Mi ritrovo ancora nel bosco e ricomincio a parlare a me stesso, come se quelle cinque o sei costruzioni in sasso e il vecchio cacciatore non fossero stati che una visione. A parte la corta sosta al negozietto, sto camminando ininterrottamente da cinque ore. Mi sento libero e leggero. Quand’è così, evito di fermarmi, mi godo il momento. Niente di più gratificante delle tue gambe che sanno portarti senza sforzo alcuno.
C’erano stati periodi, nel passato, in cui gli infortuni mi avevano obbligato al riposo. Come quando mi era fratturato il calcagno del piede sinistro. Una frattura da stress per il troppo sforzo, aveva detto l’ortopedico. Ero stato troppo goloso nel migliorare il tempo per salire su un pizzo.
L’avevo migliorato di un quarto d’ora, mi sentivo bene. Non avrei mai pensato che al ritorno, sempre correndo, potessi avvertire un dolore lancinante tra il polpaccio e la caviglia. Subito aveva pensato al tendinite d’Achille. Non sarebbe stata la prima volta. Ma la risonanza magnetica effettuata alcuni giorni dopo aveva diagnosticato la frattura da stress del calcagno.
Uno stop alle lunghe camminate di tre mesi e alla corsa di sei e l’invito dell’ortopedico di appendere le scarpette da corsa al chiodo.

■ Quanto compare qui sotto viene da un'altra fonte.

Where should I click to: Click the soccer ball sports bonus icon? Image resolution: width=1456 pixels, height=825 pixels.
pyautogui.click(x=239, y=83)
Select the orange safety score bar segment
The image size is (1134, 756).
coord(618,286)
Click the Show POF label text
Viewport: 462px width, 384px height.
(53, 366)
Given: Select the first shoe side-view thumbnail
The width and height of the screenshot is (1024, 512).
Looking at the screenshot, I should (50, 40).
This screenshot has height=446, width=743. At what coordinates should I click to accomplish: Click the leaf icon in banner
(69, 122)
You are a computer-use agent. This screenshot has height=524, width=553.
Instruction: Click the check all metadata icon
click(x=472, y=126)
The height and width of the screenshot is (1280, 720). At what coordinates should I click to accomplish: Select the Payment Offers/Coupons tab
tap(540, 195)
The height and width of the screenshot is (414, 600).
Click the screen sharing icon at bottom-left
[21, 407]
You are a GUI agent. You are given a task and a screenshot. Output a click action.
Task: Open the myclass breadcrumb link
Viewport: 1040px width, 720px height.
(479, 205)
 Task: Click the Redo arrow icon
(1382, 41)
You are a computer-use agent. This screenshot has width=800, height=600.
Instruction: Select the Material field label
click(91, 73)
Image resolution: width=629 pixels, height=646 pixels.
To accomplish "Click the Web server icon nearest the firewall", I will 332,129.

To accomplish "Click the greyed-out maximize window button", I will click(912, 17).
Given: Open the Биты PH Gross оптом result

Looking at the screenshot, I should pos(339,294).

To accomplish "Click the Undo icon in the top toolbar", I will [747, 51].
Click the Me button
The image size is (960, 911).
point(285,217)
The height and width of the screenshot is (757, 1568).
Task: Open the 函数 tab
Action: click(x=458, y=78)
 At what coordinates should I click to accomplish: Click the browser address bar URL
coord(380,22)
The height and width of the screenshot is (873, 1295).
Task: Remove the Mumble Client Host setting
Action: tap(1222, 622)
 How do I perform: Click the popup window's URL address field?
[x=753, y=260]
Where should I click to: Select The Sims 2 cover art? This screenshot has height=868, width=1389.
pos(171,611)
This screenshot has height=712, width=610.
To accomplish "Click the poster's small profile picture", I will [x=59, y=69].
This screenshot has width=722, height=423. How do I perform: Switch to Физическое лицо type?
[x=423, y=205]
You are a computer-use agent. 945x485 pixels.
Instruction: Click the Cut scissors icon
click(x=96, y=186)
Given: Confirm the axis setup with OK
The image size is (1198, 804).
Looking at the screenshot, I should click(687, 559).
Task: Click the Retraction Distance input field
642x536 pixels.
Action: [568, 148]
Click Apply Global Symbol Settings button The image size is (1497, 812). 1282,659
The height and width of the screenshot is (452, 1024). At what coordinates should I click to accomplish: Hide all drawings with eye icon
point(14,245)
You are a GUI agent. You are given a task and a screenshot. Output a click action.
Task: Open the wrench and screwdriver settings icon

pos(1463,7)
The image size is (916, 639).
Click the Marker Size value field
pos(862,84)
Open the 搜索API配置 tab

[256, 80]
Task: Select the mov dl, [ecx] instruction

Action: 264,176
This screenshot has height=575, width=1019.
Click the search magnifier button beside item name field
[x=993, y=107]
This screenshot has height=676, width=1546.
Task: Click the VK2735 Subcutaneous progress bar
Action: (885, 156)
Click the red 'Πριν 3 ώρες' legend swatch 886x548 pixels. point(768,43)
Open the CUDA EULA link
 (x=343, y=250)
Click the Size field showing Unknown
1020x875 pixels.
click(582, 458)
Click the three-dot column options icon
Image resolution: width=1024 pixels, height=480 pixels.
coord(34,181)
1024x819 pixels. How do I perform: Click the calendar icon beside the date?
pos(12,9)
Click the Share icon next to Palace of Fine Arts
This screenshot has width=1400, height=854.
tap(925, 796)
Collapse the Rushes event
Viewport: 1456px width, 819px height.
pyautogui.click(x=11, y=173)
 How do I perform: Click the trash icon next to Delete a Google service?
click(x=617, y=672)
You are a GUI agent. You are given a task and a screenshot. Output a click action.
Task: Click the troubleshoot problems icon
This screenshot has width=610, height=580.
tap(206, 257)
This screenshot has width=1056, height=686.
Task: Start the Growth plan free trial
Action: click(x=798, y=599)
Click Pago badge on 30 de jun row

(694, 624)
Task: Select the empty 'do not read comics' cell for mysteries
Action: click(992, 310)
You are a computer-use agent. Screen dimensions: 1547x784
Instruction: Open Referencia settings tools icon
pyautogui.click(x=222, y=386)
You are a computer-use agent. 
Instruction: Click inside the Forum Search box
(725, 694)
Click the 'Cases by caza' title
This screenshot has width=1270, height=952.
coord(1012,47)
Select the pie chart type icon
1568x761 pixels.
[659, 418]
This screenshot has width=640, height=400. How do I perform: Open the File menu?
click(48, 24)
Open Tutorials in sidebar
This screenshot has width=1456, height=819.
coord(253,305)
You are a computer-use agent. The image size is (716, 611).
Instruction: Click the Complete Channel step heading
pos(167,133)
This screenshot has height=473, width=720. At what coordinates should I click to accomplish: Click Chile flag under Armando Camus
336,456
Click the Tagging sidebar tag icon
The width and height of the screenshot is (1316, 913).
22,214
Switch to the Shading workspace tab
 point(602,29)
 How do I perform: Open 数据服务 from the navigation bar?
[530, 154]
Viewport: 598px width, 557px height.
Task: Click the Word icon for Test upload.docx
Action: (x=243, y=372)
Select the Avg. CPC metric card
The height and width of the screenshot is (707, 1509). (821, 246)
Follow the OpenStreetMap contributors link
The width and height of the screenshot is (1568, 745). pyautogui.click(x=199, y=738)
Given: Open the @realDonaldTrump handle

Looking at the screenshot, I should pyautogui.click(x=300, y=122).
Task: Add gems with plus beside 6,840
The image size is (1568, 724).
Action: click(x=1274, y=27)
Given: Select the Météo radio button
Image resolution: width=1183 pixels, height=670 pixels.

Alla tua età, mi aveva detto, datti una calmata. Quando avevo finalmente potuto ricominciare a correre, mi ci erano voluti mesi per ritrovare la forma perduta.
Grazie a quella disavventura ho imparato a leggere meglio il mio corpo e a dosare le forze. E ho cambiato l’approccio al trekking e alla corsa. Se prima ero attratto dal tempo, ora sono attratto dalla distanza. Non sono più interessato al tempo che impiego per raggiungere una determinata destinazione, purché questa sia il più lontano possibile.
Dopo altre tre ore di cammino, trovo il laghetto. All’ombra di un gruppetto di giovani larici mi svesto. L’acqua fredda alle caviglie, le cime delle montagne ancora innevate. Due gracchi alpini gridano rauchi da uno sperone di roccia, prendono il volo e si rincorrono come se stessero bisticciando prima di finire in una corrente ascensionale che li porta dove il cielo è così luminoso da non poterli più distinguere.
Con le mani mi bagno il viso, le braccia. Mi tuffo. Un istante dopo sono in piedi nell’erba, nudo e freddo, rivolto verso il sole. Più tardi, sto attraversando la fenditura del passo. Poco più sotto, mi fermo per passare la notte.